§ WHAT TO PRODUCE
Copy the data below. Keep every line exactly as it is.

§ INFORMATION SHOWN
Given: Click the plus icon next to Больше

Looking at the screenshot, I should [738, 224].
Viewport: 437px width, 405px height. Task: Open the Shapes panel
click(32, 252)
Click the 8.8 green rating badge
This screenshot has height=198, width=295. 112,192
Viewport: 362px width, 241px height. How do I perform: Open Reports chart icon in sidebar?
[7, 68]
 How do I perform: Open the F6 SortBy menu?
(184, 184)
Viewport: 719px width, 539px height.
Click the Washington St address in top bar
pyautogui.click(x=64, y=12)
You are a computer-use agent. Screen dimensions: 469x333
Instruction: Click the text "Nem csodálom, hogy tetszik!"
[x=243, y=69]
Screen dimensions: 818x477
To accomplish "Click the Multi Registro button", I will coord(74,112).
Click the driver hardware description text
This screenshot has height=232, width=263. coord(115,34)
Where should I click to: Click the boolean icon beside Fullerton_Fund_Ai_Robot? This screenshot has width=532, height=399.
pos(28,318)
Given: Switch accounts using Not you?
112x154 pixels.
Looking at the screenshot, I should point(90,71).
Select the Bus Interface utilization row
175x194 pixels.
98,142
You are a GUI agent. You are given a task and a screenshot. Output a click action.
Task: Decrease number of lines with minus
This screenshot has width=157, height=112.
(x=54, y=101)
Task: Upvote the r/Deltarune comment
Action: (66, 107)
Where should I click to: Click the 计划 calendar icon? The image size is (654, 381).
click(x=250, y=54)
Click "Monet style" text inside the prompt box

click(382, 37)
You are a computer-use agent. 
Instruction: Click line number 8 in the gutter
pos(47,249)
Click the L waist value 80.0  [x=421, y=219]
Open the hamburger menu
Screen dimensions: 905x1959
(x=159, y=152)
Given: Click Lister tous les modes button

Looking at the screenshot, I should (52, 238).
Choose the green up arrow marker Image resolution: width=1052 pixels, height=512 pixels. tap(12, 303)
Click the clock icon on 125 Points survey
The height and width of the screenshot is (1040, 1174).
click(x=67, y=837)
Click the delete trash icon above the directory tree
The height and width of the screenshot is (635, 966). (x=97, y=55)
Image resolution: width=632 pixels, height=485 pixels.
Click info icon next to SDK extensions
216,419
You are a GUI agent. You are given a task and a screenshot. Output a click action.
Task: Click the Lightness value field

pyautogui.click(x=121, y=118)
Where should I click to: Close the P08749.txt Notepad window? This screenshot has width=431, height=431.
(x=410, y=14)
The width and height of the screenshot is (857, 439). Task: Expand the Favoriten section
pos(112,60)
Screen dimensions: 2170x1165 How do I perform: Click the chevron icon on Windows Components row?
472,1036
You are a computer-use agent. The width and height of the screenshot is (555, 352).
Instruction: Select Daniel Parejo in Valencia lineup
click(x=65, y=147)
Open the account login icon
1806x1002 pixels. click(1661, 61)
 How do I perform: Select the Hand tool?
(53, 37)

§ RESPONSE
Given: Click the plus icon next to Больше

Looking at the screenshot, I should [738, 224].
Viewport: 437px width, 405px height. Task: Open the Shapes panel
click(32, 252)
Click the 8.8 green rating badge
This screenshot has height=198, width=295. 112,192
Viewport: 362px width, 241px height. How do I perform: Open Reports chart icon in sidebar?
[7, 68]
 How do I perform: Open the F6 SortBy menu?
(184, 184)
Viewport: 719px width, 539px height.
Click the Washington St address in top bar
pyautogui.click(x=64, y=12)
You are a computer-use agent. Screen dimensions: 469x333
Instruction: Click the text "Nem csodálom, hogy tetszik!"
[x=243, y=69]
Screen dimensions: 818x477
To accomplish "Click the Multi Registro button", I will coord(74,112).
Click the driver hardware description text
This screenshot has height=232, width=263. coord(115,34)
Where should I click to: Click the boolean icon beside Fullerton_Fund_Ai_Robot? This screenshot has width=532, height=399.
pos(28,318)
Given: Switch accounts using Not you?
112x154 pixels.
Looking at the screenshot, I should point(90,71).
Select the Bus Interface utilization row
175x194 pixels.
98,142
You are a GUI agent. You are given a task and a screenshot. Output a click action.
Task: Decrease number of lines with minus
This screenshot has width=157, height=112.
(x=54, y=101)
Task: Upvote the r/Deltarune comment
Action: (66, 107)
Where should I click to: Click the 计划 calendar icon? The image size is (654, 381).
click(x=250, y=54)
Click "Monet style" text inside the prompt box

click(382, 37)
You are a computer-use agent. 
Instruction: Click line number 8 in the gutter
pos(47,249)
Click the L waist value 80.0  [x=421, y=219]
Open the hamburger menu
Screen dimensions: 905x1959
(x=159, y=152)
Given: Click Lister tous les modes button

Looking at the screenshot, I should (52, 238).
Choose the green up arrow marker Image resolution: width=1052 pixels, height=512 pixels. tap(12, 303)
Click the clock icon on 125 Points survey
The height and width of the screenshot is (1040, 1174).
click(x=67, y=837)
Click the delete trash icon above the directory tree
The height and width of the screenshot is (635, 966). (x=97, y=55)
Image resolution: width=632 pixels, height=485 pixels.
Click info icon next to SDK extensions
216,419
You are a GUI agent. You are given a task and a screenshot. Output a click action.
Task: Click the Lightness value field

pyautogui.click(x=121, y=118)
Where should I click to: Close the P08749.txt Notepad window? This screenshot has width=431, height=431.
(x=410, y=14)
The width and height of the screenshot is (857, 439). Task: Expand the Favoriten section
pos(112,60)
Screen dimensions: 2170x1165 How do I perform: Click the chevron icon on Windows Components row?
472,1036
You are a computer-use agent. The width and height of the screenshot is (555, 352).
Instruction: Select Daniel Parejo in Valencia lineup
click(x=65, y=147)
Open the account login icon
1806x1002 pixels. click(1661, 61)
 How do I perform: Select the Hand tool?
(53, 37)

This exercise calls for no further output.